WHAT YOU SHOULD DO
Continue the pandas thread about filling missing DataFrame columns with a function, starting right after its last line.

Reputation: 233
I have a Dataframe df like this:
A B C D
2 1 O s h
4 2 P
7 3 Q
9 4 R h m
I have a function f to calculate C and D based on B for a row:
def f(p): #p is the value of column B for a row.
return p+'k', p+'n'
How can I populate the missing values for row 4&7 by applying the function f to the Dataframe?
The expected outcome is like below:
A B C D
2 1 O s h
4 2 P Pk Pn
7 3 Q Qk Qn
9 4 R h m
The function f has to be used as the real function is very complicated. Also, the function only needs to be applied to the rows missing C and D
Upvotes: 23
Views: 32816
Reputation: 91
I have a more easy way to do it, if the table is not so big.
def f(row): #row is the value of row.
if row['C']=='':
row['C']=row['B']+'k'
if row['D']=='':
row['D']=row['B']+'n'
return row
df=df.apply(f,axis=1)
Upvotes: 9
Reputation: 4540
I found this super confusing but eventually figured out a way of achieving this that didn't hurt my brain. Here it is, sorry if it doesn't match the example well...
dataframe with no index
# function to do the calcs
def f(row):
my_a = row['a'] # row is a Series, my_a is a scalar string
if my_a == 'a': # dummy logic to calc new values based on the row values
return [1, 2] # return 2 values to update 2 columns
else:
return [4, 5]
# simple test frame
input = pd.DataFrame.from_dict({
'a': ['a', 'd'],
'b': ['b', 'e'],
'c': ['c', 'f'],
'x': [0, 0],
'y': [0, 0]
})
# apply the function to update the x and y columns with the returned values
input[['x','y']] = input.apply(f, axis=1)
dataframe with an index
if your dataframe has an index.. you need to be a bit more explicit when you are doing the apply to ensure that "list-like results will be turned into columns"...
def f(row): # function to do the calcs
my_a = row['a'] # row is a Series, my_a is a scalar string
my_index = row.name # you might also want to use the index value in the calcs
if my_a == 'a': # dummy logic to calc new values based on the row values
return [1, 2] # return 2 values to update 2 columns
else:
return [4, 5]
input = pd.DataFrame.from_dict({
'an_index': ['indx1', 'indx2'],
'a': ['a', 'd'],
'b': ['b', 'e'],
'c': ['c', 'f'],
'x': [0, 0],
'y': [0, 0]
}).set_index(['an_index'])

GIVEN MATERIAL
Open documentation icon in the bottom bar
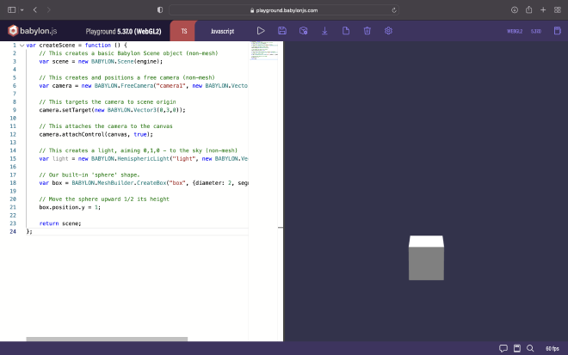The width and height of the screenshot is (568, 355). (x=516, y=348)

FINAL RESULT
# apply the function to update the x and y columns with the returned values
input[['x','y']] = input.apply(f, axis=1, result_type='expand')
Upvotes: 1
Reputation: 31171
If you want to use your function as such, here is a one liner:
df.update(df.B.apply(lambda x: pd.Series(dict(zip(['C','D'],f(x))))), overwrite=False)
In [350]: df
Out[350]:
A B C D
2 1 O s h
4 2 P Pk Pn
7 3 Q Qk Qn
9 4 R h m
You can also do:
df1 = df.copy()
df[['C','D']] = df.apply(lambda x: pd.Series([x['B'] + 'k', x['B'] + 'n']), axis=1)
df1.update(df, overwrite=False)
Upvotes: 11
Reputation: 5414
simply by doing the following
df.C.loc[df.C.isnull()] = df.B.loc[df.C.isnull()] + 'k'
df.D.loc[df.D.isnull()] = df.B.loc[df.D.isnull()] + 'n'
check this link indexing-view-versus-copy if you want to know why I've use loc
Upvotes: 0
Reputation: 21552
Maybe there is a more elegant way, but I would do in this way:
df['C'] = df['B'].apply(lambda x: f(x)[0])
df['D'] = df['B'].apply(lambda x: f(x)[1])
Applying the function to the columns and get the first and the second value of the outputs. It returns:
A B C D
0 1 O Ok On
1 2 P Pk Pn
2 3 Q Qk Qn
3 4 R Rk Rn
EDIT:
In a more concise way, thanks to this answer:
df[['C','D']] = df['B'].apply(lambda x: pd.Series([f(x)[0],f(x)[1]]))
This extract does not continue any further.